Container Monitoring Metrics
If you have installed API Gateway through docker or k8s, Software AG recommends you to monitor the following metrics. When the metrics exceed the threshold value, you can consider the severity as mentioned below and perform the possible actions that Software AG recommends to identify, analyze, and debug the problem.
*PodNotReady
If the pod status is not ready for more than 10 minutes, you can consider the severity as CRITICAL and check the pod console log to find a status or exception. You must ensure that either the issue with the existing pod is resolved or a new pod is created.
*DeploymentReplicasMismatch
If the pod replicas' count is not equal to number to pods in ready state, even after ten minutes, you can consider the severity as CRITICAL and check the pod console log, and identify and resolve the new pod provisioning issue.
*NodeNotReady
If a newly created or scaled pod is not ready in the Kubernetes cluster even after 15 minutes of deployment, you can consider the severity as CRITICAL and check the autoscaling settings and node provisioning events, logs, and identify and resolve the issue discovered from the logs.

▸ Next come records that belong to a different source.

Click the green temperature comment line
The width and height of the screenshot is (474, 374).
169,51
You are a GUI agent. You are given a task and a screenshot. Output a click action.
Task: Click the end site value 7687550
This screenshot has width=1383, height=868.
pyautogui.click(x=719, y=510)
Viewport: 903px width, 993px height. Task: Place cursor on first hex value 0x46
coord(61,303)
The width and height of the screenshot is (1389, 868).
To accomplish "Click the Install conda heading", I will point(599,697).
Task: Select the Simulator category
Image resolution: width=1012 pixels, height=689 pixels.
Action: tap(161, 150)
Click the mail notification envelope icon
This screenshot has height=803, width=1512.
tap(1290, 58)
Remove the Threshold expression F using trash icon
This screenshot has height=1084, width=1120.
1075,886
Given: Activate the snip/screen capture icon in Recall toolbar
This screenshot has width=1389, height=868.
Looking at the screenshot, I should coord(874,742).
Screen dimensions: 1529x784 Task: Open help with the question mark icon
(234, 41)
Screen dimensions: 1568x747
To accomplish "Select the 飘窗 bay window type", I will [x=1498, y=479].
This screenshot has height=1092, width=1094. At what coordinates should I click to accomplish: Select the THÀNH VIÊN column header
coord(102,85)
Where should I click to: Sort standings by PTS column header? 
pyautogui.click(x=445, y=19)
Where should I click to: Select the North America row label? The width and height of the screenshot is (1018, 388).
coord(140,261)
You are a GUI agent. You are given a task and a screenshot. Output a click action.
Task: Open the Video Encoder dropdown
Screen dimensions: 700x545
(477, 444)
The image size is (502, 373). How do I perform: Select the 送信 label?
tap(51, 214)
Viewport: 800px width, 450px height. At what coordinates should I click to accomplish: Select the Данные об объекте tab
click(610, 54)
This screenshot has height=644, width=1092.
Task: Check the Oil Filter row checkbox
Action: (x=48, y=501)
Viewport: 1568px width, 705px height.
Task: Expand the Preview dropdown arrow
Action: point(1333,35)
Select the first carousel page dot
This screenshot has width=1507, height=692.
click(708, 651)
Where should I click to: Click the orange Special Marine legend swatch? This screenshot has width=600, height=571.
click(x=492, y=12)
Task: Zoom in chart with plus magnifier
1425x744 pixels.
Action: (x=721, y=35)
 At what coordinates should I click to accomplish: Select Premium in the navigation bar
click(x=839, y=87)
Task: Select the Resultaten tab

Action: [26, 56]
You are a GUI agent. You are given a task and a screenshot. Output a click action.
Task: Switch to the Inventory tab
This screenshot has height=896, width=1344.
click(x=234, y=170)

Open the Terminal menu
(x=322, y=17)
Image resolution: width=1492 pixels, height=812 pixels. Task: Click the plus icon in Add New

*StatefulSetReplicasMismatch
If the Statefulset replicas mismatch for longer than five minutes, you can consider the severity as CRITICAL and check the pod console logs to find the status/exception and resolve the same.
Note:
Statesulset is a workload API that manages the deployment and scaling of a set of pods.
*PodCrashLooping
If Elasticsearch pods are stopping and restarting continuously for more than 10 minutes, you can consider the severity as CRITICAL and describe the pod status and check for any error. Restart the pod and check the startup logs. Ensure that all the required system resources are available to the pod and check the cluster health.
*PVC_Usage
If only 10% of the persistent volume is free at any given point of time, you can consider the severity as CRITICAL and check cluster health and perform the same clean up that you would perform for the ES metrics.
*PVC_Error
If the persistent volume status shows XXX at any given point of time, you can consider the severity as CRITICAL and check the API Data Store cluster status.
Analyze Trend
You can use external tools for dashboarding operations and visualizing metrics and logs.